-- WORK TO COMPLETE --
From the records below, transcribe exactly the lines that begin at the line with "Image resolution: width=541" and end at the line with "Task: Click the NEW OUTBREAKS header label", both included.

(Collected data)
--

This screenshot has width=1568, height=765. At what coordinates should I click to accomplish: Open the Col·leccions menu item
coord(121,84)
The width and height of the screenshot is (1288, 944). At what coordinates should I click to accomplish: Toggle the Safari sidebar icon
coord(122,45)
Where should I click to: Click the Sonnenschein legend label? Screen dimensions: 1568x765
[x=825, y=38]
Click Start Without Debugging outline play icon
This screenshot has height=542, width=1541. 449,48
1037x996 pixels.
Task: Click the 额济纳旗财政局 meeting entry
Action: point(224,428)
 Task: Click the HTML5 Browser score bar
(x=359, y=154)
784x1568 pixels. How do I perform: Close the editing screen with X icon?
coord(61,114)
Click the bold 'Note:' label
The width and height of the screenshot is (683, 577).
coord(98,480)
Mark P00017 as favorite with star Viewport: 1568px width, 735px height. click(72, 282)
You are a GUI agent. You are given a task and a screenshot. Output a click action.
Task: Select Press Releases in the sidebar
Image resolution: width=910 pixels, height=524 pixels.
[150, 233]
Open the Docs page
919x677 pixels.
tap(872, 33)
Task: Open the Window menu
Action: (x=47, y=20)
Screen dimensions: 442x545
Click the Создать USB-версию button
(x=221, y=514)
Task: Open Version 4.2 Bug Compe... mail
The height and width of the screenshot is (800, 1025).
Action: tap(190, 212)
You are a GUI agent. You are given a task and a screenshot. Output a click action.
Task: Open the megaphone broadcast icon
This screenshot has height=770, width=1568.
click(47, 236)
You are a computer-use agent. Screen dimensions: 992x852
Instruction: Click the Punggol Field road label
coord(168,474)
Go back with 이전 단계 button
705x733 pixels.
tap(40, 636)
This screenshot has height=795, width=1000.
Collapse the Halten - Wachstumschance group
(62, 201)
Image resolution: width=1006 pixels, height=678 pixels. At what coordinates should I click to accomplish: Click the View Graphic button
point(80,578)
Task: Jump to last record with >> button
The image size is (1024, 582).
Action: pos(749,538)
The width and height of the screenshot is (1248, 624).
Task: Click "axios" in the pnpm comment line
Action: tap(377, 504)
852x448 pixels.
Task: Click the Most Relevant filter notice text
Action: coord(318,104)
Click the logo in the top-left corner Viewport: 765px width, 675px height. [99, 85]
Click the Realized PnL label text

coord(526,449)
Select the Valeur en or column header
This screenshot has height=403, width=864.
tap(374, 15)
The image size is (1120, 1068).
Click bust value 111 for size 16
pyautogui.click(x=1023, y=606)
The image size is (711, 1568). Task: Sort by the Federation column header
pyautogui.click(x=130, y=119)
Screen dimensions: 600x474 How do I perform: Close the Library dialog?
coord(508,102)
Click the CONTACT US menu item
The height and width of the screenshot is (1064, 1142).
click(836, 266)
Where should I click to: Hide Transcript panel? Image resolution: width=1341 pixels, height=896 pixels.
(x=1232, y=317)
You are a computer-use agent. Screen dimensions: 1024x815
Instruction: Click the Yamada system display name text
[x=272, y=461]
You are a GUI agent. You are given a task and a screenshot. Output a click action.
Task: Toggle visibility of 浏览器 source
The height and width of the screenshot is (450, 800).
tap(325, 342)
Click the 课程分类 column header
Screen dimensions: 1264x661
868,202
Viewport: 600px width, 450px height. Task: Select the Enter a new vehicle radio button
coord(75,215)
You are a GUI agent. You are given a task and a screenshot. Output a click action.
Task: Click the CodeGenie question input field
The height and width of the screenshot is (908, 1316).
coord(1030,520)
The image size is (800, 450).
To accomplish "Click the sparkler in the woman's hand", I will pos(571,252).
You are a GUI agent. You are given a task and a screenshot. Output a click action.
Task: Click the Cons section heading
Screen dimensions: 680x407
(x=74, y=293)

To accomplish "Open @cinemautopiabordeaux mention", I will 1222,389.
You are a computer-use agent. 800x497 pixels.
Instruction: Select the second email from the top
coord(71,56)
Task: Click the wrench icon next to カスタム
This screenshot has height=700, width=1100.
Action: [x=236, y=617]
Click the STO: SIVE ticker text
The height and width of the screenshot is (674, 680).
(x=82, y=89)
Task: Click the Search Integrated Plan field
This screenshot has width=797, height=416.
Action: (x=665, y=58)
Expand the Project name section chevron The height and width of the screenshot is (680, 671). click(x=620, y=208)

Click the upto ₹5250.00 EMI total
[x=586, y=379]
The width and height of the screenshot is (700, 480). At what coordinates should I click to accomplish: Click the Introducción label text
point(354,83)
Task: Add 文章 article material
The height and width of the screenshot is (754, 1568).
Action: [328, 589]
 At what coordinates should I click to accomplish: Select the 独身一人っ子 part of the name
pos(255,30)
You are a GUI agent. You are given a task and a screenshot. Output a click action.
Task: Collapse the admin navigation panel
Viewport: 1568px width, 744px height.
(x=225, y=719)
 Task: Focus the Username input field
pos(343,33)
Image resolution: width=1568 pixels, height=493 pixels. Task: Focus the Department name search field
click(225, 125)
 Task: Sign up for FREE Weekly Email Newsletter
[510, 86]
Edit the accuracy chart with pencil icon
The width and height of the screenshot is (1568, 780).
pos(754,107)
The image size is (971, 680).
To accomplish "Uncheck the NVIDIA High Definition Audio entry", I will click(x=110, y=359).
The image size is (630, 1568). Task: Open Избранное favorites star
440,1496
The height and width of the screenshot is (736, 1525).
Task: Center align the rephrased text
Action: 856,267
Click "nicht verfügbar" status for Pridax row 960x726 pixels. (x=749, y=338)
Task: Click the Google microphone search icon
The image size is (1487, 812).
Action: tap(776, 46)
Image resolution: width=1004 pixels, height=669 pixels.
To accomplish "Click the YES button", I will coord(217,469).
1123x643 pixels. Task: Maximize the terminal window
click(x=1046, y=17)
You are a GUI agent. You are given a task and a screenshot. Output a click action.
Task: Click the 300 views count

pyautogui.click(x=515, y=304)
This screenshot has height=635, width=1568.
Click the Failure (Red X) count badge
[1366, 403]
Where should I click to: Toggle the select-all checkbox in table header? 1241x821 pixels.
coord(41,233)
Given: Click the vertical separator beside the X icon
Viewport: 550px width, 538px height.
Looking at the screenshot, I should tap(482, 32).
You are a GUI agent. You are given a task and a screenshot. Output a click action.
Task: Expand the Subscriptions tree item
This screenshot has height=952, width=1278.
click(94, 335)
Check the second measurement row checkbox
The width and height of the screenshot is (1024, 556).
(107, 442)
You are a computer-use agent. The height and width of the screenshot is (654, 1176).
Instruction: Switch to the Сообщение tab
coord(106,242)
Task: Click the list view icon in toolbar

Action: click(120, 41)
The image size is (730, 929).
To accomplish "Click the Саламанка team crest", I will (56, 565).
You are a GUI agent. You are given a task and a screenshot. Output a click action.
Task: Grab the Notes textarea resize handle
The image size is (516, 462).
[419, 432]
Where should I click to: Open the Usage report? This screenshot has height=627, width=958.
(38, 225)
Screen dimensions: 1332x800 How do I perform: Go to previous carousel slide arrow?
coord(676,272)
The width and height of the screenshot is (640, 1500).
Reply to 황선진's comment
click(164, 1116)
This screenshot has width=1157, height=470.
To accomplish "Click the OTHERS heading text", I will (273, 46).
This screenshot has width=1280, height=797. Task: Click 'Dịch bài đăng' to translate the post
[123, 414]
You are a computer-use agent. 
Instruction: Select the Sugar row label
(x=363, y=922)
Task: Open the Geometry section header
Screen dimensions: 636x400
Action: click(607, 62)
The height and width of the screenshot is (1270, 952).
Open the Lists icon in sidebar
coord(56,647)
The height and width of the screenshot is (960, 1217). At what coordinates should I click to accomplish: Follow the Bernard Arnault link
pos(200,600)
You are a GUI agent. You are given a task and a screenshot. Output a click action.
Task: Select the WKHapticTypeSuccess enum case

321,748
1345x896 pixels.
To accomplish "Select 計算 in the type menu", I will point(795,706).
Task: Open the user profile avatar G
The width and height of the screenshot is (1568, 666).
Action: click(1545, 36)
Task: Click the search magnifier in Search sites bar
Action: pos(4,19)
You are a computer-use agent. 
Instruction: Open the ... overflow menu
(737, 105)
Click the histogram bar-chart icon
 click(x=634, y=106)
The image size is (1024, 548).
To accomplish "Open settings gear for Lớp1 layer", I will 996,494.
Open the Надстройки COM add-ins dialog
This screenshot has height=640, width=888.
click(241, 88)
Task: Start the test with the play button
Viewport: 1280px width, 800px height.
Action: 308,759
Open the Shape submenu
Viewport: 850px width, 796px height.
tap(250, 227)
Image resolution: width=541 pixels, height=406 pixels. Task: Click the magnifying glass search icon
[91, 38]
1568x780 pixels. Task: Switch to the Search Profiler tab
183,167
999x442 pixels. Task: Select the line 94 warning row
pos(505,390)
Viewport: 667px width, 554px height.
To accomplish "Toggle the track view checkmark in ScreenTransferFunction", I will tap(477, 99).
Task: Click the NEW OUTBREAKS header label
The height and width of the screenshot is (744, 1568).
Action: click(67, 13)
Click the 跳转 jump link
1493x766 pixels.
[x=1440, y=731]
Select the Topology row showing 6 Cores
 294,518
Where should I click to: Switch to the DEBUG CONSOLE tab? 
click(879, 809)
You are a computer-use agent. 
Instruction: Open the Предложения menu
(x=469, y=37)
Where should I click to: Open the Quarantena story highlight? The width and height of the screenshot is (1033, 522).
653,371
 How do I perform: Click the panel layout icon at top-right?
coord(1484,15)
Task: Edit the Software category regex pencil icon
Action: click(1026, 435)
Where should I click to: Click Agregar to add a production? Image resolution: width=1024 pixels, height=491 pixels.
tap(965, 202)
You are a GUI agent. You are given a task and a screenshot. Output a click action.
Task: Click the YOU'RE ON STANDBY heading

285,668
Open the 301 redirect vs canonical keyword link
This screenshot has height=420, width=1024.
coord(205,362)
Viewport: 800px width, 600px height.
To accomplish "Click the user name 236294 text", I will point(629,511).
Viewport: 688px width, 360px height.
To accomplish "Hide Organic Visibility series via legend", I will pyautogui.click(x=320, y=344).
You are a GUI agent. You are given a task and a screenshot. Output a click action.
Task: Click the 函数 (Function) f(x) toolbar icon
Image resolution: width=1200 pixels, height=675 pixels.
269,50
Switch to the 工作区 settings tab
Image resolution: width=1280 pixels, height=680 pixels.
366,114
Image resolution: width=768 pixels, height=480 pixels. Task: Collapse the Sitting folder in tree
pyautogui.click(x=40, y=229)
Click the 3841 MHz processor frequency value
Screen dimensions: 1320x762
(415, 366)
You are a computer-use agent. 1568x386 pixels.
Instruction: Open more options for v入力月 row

--

-- TASK RESULT --
Image resolution: width=541 pixels, height=406 pixels. Task: Click the magnifying glass search icon
[91, 38]
1568x780 pixels. Task: Switch to the Search Profiler tab
183,167
999x442 pixels. Task: Select the line 94 warning row
pos(505,390)
Viewport: 667px width, 554px height.
To accomplish "Toggle the track view checkmark in ScreenTransferFunction", I will tap(477, 99).
Task: Click the NEW OUTBREAKS header label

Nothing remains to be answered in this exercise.